# Exercise details
Copy out all of the entries below without any change.

[Pixel coordinate grounding data]

>>

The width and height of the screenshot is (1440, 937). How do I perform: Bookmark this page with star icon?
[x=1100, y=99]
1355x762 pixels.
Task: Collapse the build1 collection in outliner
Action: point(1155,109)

<<

# Finished task
The width and height of the screenshot is (1440, 937). How do I perform: Bookmark this page with star icon?
[x=1100, y=99]
1355x762 pixels.
Task: Collapse the build1 collection in outliner
Action: point(1155,109)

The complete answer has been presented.